The problem with this from Google's point of view is that Android Java wasn't designed to be interoperable with Oracle's Java, in the sense that people don't usually write Java programs with the intention that they'll run on the JVM and on Dalvik without change. Oracle argued that Google was copying the APIs in order to give programmers a more familiar environment, rather than allowing interoperability, and this means that Google's fair use argument is weaker than usual.
I'd be reasonably happy with a ruling that APIs are copyrightable, and that they may be copied freely for interoperability. That would allow us to use them as we normally do. That would also leave Google in trouble. The only downside is that it would help Oracle.
"When you have eliminated the unacceptable, whatever is left, however improbable, must be the truthiness" - Holmes
Doesn't matter. Making good APIs is a creative act, and therefore they can be copyrighted. The copyright had better not prevent people from copying the APIs to write software that communicates by the API, or we're in real real trouble, but everybody just assumed that that sort of copying was legal and nobody argued about it. (There was an argument about API copyrightability, and I think it reached a reasonable conclusion.) Oracle argued that Google wasn't copying the APIs to write software that used or implemented the functionality, since the idea was not to have normal Java programs run on Dalvik or Android Java programs run on the JVM, and therefore that Google needs to provide a more conventional fair use defense.

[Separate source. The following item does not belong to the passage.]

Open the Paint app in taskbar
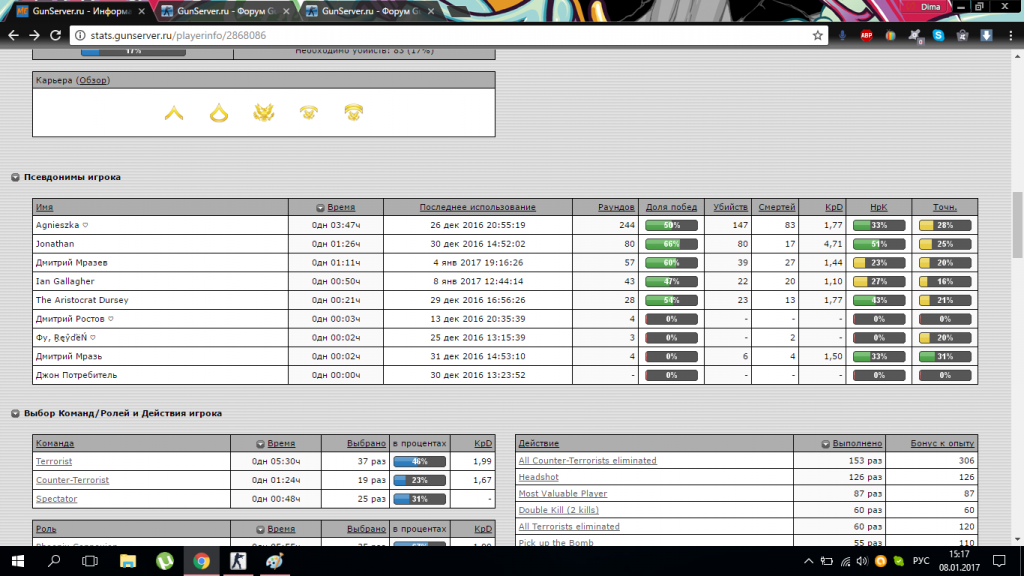This screenshot has height=576, width=1024. (274, 561)
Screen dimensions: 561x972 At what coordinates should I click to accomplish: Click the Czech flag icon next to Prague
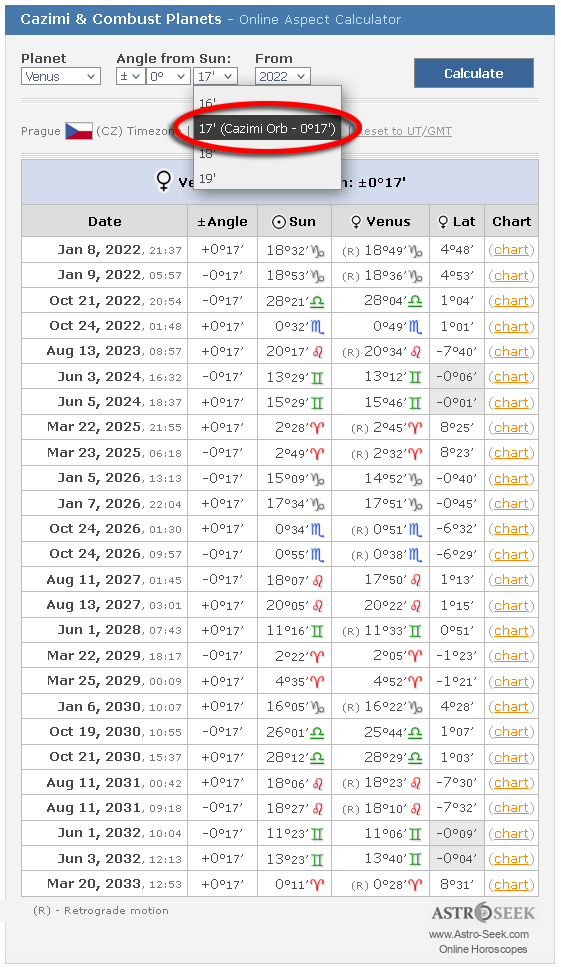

"When you have eliminated the unacceptable, whatever is left, however improbable, must be the truthiness" - Holmes
And they wonder why people grow to despise lawyers. She should be taken out back and hit by a clue-by-four. Because she hasn't a clue.
An API can be designed in different ways to expose the same functionality, and some of these ways are better than others. This means that designing one is a creative act, and since it can be fixed in a static form it's copyrightable. As for the point, there's a fair number of copyrighted works I don't see the point of, but they're still copyrightable. I've worked on APIs with no immediate plans for implementation, just to try to write something with the API calls to see if I had it right yet.
"When you have eliminated the unacceptable, whatever is left, however improbable, must be the truthiness" - Holmes
Well seeing as how the engine isn't permanently fixed to the frame or body, you could replace a ford engine with a honda engine if you really wanted to.
for trying their damnedest to give people even more reasons to never use Java.
Your statement has no relevance to this story or the trial whatsoever. Oracle v. Google dealt with copyright and fair use. Patent abuse/trolling is an entirely different issue.
This entire lawsuit has been an enormous trolling and power grab by Oracle.